## Supplied records:
►

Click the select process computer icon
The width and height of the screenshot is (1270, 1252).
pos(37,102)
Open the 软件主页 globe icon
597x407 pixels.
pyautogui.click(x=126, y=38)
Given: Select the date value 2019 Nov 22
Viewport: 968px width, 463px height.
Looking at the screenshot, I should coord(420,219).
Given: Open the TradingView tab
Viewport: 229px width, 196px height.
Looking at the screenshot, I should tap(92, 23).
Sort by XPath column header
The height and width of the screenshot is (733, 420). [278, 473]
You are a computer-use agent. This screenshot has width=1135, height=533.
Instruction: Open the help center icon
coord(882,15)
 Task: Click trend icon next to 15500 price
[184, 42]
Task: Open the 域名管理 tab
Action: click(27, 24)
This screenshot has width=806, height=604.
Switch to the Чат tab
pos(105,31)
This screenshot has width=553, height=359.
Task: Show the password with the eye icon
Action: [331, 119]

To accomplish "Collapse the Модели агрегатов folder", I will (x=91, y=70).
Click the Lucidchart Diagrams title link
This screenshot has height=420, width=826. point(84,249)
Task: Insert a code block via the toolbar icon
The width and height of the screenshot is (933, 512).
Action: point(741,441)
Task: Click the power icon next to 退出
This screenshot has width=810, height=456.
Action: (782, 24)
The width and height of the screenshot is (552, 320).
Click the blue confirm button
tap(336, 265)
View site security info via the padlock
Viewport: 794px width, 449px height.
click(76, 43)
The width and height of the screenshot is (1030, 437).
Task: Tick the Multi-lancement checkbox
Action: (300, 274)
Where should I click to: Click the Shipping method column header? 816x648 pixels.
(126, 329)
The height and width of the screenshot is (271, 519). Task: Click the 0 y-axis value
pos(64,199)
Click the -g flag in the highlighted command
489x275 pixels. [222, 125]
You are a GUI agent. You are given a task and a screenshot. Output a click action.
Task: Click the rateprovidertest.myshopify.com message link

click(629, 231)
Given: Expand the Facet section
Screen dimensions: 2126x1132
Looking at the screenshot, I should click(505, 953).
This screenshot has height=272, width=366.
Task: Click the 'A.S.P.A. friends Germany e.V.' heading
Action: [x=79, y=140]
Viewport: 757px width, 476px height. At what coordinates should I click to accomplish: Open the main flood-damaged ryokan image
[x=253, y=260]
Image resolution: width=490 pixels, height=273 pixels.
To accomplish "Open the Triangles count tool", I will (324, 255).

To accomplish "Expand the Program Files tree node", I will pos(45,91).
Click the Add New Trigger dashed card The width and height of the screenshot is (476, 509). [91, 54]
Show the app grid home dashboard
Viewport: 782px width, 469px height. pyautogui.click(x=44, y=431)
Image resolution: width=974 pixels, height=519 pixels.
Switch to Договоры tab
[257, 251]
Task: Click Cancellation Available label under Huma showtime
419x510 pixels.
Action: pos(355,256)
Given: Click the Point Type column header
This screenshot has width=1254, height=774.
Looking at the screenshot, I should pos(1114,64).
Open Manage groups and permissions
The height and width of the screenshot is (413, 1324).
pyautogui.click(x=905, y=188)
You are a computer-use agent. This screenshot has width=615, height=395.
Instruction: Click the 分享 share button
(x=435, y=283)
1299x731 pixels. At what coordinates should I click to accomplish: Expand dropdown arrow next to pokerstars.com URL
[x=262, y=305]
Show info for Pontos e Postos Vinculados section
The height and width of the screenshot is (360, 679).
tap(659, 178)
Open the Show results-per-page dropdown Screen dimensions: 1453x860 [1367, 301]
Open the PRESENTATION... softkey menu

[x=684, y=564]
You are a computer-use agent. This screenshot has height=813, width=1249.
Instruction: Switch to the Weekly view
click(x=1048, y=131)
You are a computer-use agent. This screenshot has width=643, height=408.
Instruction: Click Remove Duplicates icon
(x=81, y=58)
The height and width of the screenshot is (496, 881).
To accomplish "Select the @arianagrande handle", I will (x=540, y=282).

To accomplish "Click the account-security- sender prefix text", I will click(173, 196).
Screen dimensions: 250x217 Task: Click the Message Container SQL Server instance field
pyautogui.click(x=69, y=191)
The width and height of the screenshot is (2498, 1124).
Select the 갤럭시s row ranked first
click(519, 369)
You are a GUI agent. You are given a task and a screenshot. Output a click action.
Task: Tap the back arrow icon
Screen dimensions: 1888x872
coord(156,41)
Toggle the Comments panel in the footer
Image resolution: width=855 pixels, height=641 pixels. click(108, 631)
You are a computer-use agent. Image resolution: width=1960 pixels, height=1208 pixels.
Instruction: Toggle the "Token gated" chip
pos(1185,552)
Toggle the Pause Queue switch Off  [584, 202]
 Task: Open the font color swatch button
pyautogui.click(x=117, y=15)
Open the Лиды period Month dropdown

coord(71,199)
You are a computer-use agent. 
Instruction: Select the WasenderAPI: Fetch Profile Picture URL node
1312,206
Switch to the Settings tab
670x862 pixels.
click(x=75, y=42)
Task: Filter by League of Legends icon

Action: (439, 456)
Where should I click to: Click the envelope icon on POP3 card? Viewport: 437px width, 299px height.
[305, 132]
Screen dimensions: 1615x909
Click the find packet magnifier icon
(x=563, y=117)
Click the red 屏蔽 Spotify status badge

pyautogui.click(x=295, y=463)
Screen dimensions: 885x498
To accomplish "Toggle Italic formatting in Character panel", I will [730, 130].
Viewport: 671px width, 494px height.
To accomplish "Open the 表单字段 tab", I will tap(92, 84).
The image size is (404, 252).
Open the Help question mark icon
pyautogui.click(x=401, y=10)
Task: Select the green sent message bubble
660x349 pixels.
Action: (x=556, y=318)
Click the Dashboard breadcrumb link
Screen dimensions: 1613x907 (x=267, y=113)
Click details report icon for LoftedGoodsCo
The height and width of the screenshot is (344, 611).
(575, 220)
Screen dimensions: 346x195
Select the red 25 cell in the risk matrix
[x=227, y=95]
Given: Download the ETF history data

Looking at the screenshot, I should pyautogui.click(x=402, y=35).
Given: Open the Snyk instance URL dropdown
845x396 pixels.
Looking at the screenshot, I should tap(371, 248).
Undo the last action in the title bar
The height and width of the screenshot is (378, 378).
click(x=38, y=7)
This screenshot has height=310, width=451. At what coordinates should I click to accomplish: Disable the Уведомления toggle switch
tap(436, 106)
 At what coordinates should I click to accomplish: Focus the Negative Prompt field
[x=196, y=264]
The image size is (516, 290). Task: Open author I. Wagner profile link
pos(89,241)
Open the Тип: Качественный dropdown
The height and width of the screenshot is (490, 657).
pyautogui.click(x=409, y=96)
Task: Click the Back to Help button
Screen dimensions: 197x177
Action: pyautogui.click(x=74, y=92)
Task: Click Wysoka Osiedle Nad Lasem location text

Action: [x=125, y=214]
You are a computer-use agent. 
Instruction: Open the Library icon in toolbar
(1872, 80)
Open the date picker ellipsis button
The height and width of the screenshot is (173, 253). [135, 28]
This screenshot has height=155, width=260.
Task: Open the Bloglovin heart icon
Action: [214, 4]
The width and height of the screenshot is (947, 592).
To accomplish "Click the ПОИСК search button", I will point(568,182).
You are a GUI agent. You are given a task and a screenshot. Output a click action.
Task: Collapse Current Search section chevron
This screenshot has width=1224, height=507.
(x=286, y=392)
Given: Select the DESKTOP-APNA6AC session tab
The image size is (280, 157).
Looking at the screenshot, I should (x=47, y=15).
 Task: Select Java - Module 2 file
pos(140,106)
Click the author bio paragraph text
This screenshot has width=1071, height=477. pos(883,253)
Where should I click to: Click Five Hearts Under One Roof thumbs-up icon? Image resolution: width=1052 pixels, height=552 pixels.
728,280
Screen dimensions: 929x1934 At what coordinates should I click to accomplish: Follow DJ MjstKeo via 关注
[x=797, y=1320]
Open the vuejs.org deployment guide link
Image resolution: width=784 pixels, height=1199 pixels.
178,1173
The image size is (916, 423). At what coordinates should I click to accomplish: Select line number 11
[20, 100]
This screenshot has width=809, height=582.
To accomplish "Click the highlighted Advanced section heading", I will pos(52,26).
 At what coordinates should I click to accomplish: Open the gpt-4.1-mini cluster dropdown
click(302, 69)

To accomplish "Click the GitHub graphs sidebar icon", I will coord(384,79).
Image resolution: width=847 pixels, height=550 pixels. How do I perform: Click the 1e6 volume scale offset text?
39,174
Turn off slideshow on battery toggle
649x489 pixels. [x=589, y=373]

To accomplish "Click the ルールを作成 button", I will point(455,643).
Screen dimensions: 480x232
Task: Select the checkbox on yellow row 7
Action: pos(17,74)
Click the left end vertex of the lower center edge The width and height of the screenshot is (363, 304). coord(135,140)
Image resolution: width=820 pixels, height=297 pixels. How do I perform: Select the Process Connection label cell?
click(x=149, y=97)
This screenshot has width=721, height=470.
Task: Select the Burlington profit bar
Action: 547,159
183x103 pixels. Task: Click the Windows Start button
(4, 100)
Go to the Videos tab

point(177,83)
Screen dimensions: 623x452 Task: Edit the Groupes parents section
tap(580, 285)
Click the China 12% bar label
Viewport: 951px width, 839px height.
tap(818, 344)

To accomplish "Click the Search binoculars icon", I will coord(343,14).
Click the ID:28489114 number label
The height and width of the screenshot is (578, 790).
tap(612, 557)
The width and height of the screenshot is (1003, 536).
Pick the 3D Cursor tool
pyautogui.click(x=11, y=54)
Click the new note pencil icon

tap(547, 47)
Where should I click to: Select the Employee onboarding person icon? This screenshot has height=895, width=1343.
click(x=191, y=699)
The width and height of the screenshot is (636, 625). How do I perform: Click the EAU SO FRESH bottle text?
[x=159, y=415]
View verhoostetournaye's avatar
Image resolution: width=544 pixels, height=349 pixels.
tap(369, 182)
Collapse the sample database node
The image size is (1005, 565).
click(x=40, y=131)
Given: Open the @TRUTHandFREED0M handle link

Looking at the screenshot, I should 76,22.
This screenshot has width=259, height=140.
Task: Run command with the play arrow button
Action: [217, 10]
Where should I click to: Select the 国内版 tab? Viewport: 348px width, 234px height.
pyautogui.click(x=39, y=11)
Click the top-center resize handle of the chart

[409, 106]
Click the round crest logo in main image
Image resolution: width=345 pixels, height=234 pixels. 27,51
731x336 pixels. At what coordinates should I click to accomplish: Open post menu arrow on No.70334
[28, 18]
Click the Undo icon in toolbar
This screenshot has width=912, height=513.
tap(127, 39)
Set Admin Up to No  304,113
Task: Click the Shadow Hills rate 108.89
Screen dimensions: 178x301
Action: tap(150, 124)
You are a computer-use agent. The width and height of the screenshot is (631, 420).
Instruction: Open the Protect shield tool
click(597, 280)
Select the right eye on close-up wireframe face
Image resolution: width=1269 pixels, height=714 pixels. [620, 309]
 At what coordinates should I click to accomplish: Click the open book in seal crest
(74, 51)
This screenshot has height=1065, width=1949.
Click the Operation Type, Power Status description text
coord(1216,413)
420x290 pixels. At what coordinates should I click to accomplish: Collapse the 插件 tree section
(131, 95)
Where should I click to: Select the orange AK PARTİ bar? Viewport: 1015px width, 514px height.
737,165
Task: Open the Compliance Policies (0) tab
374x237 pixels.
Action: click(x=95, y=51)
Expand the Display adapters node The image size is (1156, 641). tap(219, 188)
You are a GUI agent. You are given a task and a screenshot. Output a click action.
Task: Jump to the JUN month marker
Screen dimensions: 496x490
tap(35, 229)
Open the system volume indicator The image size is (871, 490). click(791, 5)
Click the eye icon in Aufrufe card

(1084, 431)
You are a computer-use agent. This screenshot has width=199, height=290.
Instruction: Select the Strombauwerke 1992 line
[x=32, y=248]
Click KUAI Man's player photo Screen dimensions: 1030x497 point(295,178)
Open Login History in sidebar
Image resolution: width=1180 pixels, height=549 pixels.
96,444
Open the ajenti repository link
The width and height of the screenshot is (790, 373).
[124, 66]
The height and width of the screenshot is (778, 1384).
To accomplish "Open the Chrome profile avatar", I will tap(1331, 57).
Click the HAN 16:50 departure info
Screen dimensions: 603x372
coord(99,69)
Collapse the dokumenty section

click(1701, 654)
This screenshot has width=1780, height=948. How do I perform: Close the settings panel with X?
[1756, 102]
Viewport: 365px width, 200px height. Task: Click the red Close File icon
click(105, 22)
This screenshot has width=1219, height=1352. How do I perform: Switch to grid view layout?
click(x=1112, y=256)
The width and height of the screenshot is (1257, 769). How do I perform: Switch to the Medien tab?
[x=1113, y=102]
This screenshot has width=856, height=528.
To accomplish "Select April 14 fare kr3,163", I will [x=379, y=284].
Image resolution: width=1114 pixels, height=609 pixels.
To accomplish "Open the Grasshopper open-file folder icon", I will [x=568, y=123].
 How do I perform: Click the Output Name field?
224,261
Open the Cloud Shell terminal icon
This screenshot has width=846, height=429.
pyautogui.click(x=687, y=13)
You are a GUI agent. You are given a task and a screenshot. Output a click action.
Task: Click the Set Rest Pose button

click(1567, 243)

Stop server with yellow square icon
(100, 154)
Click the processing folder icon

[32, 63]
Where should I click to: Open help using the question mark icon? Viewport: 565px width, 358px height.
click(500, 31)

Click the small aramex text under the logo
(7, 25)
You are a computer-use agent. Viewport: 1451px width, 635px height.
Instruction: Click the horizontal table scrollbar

◄

## What is expected:
Edit the part that opens with the line containing "Stop server with yellow square icon" and closes with the last of the lines, replacing "icon" with "symbol" and leaving everything else unchanged.

## Solution to the exercise:
Stop server with yellow square symbol
(100, 154)
Click the processing folder symbol

[32, 63]
Where should I click to: Open help using the question mark symbol? Viewport: 565px width, 358px height.
click(500, 31)

Click the small aramex text under the logo
(7, 25)
You are a computer-use agent. Viewport: 1451px width, 635px height.
Instruction: Click the horizontal table scrollbar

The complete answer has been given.